Differential weights can be useful if there is strong prior knowledge about the methods’ relative accuracy. For example, polls are well known to have little predictive value until shortly before the election (Erikson and Wlezien, 2012). Thus, it might be useful to assign lower weights to polls early in the campaign and then gradually increase their weight as the election comes closer, an approach that is becoming standard practice in models that combine structural (fundamental) data and updated polls over time. For a review of existing models see Lewis-Beck and Dassonneville (2015), who also incorporate this prior knowledge about the relative accuracy of polls over time to develop forecasting models for French, German, and UK elections.
While combining is most powerful when aggregating many forecasts that use a different method and different data, the approach can also be used if fewer methods are available. In a recent study, combining forecasts from three methods (a quantitative model, prediction markets, and polls) yielded accurate predictions of the 2012 US Electoral College and senatorial elections, a situation in which data are scarce (Rothschild, 2014).

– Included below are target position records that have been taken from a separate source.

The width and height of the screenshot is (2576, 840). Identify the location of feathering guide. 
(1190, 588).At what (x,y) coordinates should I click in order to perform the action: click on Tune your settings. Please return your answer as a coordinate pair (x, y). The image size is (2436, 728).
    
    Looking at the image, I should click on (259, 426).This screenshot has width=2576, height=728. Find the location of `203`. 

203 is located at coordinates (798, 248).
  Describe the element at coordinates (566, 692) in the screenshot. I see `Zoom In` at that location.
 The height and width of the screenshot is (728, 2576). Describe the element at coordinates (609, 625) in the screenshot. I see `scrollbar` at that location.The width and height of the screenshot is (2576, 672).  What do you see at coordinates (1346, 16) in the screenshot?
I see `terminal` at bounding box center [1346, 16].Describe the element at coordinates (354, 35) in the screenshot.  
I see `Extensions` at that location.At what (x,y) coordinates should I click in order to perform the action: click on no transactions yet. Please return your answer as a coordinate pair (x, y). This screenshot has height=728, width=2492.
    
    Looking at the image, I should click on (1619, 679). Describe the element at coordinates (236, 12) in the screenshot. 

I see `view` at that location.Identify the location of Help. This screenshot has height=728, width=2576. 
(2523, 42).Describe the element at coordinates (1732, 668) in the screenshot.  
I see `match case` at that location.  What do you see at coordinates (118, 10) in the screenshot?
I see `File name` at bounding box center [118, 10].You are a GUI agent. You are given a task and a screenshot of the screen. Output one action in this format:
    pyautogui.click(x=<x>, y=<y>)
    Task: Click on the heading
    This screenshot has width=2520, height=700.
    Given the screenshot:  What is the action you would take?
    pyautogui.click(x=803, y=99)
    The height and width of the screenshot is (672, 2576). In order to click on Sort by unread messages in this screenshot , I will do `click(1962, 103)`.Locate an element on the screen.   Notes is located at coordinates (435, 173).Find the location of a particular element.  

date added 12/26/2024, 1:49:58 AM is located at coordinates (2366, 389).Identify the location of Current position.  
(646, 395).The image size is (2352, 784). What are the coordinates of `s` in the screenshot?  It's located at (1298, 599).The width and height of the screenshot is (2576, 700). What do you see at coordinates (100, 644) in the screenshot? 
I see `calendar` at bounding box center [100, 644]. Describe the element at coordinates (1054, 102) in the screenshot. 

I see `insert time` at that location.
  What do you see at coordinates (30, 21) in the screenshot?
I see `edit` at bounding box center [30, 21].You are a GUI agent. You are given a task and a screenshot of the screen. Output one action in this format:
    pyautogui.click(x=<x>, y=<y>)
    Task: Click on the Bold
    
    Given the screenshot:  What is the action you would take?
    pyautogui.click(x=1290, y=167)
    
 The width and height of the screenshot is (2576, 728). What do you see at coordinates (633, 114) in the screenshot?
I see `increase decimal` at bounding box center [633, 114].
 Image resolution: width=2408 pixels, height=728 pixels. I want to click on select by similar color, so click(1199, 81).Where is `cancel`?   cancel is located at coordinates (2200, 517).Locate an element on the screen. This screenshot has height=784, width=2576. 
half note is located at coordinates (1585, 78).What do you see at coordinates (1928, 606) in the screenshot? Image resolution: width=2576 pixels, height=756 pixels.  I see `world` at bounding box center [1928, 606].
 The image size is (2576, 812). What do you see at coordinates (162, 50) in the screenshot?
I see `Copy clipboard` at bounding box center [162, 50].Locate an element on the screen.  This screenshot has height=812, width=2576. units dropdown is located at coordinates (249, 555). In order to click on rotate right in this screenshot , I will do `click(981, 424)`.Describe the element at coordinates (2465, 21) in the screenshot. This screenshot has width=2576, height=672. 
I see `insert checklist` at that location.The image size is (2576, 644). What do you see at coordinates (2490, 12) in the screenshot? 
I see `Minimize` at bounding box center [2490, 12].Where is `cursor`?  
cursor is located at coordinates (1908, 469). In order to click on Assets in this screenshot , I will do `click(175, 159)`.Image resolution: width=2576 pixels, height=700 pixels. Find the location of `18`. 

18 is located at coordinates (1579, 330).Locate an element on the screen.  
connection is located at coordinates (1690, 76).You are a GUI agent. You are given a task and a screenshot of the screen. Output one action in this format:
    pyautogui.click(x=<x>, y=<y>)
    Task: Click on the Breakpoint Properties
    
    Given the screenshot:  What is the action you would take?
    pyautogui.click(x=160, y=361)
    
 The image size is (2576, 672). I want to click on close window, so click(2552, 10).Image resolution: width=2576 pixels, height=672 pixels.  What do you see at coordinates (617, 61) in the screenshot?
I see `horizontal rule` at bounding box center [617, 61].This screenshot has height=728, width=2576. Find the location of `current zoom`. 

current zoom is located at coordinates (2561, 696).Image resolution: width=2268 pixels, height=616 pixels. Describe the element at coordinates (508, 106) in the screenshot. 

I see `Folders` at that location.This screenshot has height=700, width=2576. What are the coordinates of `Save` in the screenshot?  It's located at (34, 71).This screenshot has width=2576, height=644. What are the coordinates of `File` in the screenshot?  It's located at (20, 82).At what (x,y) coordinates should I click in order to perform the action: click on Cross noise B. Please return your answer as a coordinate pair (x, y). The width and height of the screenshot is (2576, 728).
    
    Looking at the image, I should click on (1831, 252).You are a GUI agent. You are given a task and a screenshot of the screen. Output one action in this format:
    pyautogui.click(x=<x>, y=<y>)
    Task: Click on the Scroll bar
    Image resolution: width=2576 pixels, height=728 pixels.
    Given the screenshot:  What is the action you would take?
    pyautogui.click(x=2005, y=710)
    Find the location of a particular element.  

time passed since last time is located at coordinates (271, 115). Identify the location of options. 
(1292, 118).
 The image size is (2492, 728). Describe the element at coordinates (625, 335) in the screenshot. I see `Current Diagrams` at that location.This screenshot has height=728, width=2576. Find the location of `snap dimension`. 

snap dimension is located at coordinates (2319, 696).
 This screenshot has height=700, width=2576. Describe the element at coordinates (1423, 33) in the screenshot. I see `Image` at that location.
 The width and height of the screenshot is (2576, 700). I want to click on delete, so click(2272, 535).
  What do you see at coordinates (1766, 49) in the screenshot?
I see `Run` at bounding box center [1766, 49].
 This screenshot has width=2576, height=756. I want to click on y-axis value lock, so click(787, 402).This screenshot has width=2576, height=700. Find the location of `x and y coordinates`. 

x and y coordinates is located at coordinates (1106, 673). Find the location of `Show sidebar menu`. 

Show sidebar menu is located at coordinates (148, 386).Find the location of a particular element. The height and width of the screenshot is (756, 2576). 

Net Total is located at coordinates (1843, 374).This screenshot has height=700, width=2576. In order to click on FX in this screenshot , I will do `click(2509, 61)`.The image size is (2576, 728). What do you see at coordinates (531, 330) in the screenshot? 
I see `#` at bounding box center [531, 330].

Finally, the benefits of combining are of course not limited to US elections. In a recent validation test, the PollyVote was used to predict vote shares of seven parties in the 2013 German federal election by averaging forecasts within and across the four-component methods that were used in the original US PollyVote. Across the 58 days for which forecasts from all four components were available, the combined PollyVote forecast was more accurate than each component’s typical forecast. Error reductions ranged from 5%, compared with a typical poll, to 41%, compared with a typical prediction market (Graefe, 2015).
Conclusion
Since 2004, the PollyVote has demonstrated the benefits of combining for forecasting the national vote in US presidential elections by averaging forecasts from four-component methods. Combining is a simple and powerful strategy to generate accurate forecasts. Combining forecasts from different component methods typically yields more accurate predictions than the average (i.e. randomly selected) component, and often outperforms even the best component. Adding forecasts that use a different method and different data to the combination can be expected to further improve accuracy. Given the results of the present research note, the PollyVote will add vote expectations as a fifth component for forecasting the 2016 US presidential election.